Your answer should be the records below, repeated exactly as they stand.

=== Begin Enclosure ===

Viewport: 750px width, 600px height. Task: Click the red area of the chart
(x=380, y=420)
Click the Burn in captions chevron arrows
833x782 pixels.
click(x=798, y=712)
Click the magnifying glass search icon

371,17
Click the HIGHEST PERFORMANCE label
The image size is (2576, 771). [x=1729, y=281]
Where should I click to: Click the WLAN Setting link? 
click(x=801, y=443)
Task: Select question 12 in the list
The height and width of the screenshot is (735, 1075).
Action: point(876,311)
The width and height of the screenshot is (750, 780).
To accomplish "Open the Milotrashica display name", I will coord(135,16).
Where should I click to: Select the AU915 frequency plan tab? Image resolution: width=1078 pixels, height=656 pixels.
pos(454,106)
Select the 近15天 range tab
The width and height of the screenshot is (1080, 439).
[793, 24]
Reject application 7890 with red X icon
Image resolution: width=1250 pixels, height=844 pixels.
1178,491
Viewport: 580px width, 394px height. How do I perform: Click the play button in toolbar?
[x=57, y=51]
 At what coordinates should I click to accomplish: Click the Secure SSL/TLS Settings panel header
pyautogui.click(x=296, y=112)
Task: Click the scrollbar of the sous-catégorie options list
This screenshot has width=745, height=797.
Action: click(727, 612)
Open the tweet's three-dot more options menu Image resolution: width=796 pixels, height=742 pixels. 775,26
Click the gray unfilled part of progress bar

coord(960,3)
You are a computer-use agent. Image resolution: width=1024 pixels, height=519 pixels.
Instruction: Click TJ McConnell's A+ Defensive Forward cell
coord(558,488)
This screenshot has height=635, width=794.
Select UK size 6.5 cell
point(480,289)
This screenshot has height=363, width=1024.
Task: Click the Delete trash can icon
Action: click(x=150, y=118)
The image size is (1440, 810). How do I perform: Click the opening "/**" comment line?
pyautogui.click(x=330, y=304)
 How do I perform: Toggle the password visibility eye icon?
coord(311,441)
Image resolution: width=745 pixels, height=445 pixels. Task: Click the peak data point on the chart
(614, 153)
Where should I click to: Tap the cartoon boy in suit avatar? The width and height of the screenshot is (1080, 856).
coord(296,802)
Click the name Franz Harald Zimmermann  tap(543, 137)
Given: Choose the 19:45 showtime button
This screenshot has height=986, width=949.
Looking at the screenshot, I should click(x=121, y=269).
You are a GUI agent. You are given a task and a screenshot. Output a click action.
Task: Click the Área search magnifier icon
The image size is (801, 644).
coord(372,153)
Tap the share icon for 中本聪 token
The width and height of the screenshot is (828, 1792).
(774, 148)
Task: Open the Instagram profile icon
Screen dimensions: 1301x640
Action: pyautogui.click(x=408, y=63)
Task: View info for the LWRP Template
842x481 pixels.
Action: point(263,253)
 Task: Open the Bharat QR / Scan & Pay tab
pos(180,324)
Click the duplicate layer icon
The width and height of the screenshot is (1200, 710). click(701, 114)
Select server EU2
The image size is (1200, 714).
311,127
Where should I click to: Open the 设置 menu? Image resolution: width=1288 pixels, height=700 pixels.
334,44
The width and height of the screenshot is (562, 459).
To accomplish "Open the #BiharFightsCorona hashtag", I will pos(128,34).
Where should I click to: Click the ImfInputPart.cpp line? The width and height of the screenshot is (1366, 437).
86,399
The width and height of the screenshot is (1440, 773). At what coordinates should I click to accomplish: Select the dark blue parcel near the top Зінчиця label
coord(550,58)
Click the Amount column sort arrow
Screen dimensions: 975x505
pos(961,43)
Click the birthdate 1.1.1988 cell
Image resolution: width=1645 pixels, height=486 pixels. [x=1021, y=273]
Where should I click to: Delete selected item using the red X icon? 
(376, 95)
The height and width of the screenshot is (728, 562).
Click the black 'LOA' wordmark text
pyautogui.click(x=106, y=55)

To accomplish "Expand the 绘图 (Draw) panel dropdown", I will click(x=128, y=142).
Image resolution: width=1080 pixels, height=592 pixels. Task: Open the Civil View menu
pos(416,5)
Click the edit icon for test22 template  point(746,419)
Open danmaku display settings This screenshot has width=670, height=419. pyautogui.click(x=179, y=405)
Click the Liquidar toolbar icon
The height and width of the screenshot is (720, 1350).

=== End Enclosure ===

# Exercise answer
Viewport: 750px width, 600px height. Task: Click the red area of the chart
(x=380, y=420)
Click the Burn in captions chevron arrows
833x782 pixels.
click(x=798, y=712)
Click the magnifying glass search icon

371,17
Click the HIGHEST PERFORMANCE label
The image size is (2576, 771). [x=1729, y=281]
Where should I click to: Click the WLAN Setting link? 
click(x=801, y=443)
Task: Select question 12 in the list
The height and width of the screenshot is (735, 1075).
Action: point(876,311)
The width and height of the screenshot is (750, 780).
To accomplish "Open the Milotrashica display name", I will coord(135,16).
Where should I click to: Select the AU915 frequency plan tab? Image resolution: width=1078 pixels, height=656 pixels.
pos(454,106)
Select the 近15天 range tab
The width and height of the screenshot is (1080, 439).
[793, 24]
Reject application 7890 with red X icon
Image resolution: width=1250 pixels, height=844 pixels.
1178,491
Viewport: 580px width, 394px height. How do I perform: Click the play button in toolbar?
[x=57, y=51]
 At what coordinates should I click to accomplish: Click the Secure SSL/TLS Settings panel header
pyautogui.click(x=296, y=112)
Task: Click the scrollbar of the sous-catégorie options list
This screenshot has width=745, height=797.
Action: click(727, 612)
Open the tweet's three-dot more options menu Image resolution: width=796 pixels, height=742 pixels. 775,26
Click the gray unfilled part of progress bar

coord(960,3)
You are a computer-use agent. Image resolution: width=1024 pixels, height=519 pixels.
Instruction: Click TJ McConnell's A+ Defensive Forward cell
coord(558,488)
This screenshot has height=635, width=794.
Select UK size 6.5 cell
point(480,289)
This screenshot has height=363, width=1024.
Task: Click the Delete trash can icon
Action: click(x=150, y=118)
The image size is (1440, 810). How do I perform: Click the opening "/**" comment line?
pyautogui.click(x=330, y=304)
 How do I perform: Toggle the password visibility eye icon?
coord(311,441)
Image resolution: width=745 pixels, height=445 pixels. Task: Click the peak data point on the chart
(614, 153)
Where should I click to: Tap the cartoon boy in suit avatar? The width and height of the screenshot is (1080, 856).
coord(296,802)
Click the name Franz Harald Zimmermann  tap(543, 137)
Given: Choose the 19:45 showtime button
This screenshot has height=986, width=949.
Looking at the screenshot, I should click(x=121, y=269).
You are a GUI agent. You are given a task and a screenshot. Output a click action.
Task: Click the Área search magnifier icon
The image size is (801, 644).
coord(372,153)
Tap the share icon for 中本聪 token
The width and height of the screenshot is (828, 1792).
(774, 148)
Task: Open the Instagram profile icon
Screen dimensions: 1301x640
Action: pyautogui.click(x=408, y=63)
Task: View info for the LWRP Template
842x481 pixels.
Action: point(263,253)
 Task: Open the Bharat QR / Scan & Pay tab
pos(180,324)
Click the duplicate layer icon
The width and height of the screenshot is (1200, 710). click(701, 114)
Select server EU2
The image size is (1200, 714).
311,127
Where should I click to: Open the 设置 menu? Image resolution: width=1288 pixels, height=700 pixels.
334,44
The width and height of the screenshot is (562, 459).
To accomplish "Open the #BiharFightsCorona hashtag", I will pos(128,34).
Where should I click to: Click the ImfInputPart.cpp line? The width and height of the screenshot is (1366, 437).
86,399
The width and height of the screenshot is (1440, 773). At what coordinates should I click to accomplish: Select the dark blue parcel near the top Зінчиця label
coord(550,58)
Click the Amount column sort arrow
Screen dimensions: 975x505
pos(961,43)
Click the birthdate 1.1.1988 cell
Image resolution: width=1645 pixels, height=486 pixels. [x=1021, y=273]
Where should I click to: Delete selected item using the red X icon? 
(376, 95)
The height and width of the screenshot is (728, 562).
Click the black 'LOA' wordmark text
pyautogui.click(x=106, y=55)

To accomplish "Expand the 绘图 (Draw) panel dropdown", I will click(x=128, y=142).
Image resolution: width=1080 pixels, height=592 pixels. Task: Open the Civil View menu
pos(416,5)
Click the edit icon for test22 template  point(746,419)
Open danmaku display settings This screenshot has width=670, height=419. pyautogui.click(x=179, y=405)
Click the Liquidar toolbar icon
The height and width of the screenshot is (720, 1350).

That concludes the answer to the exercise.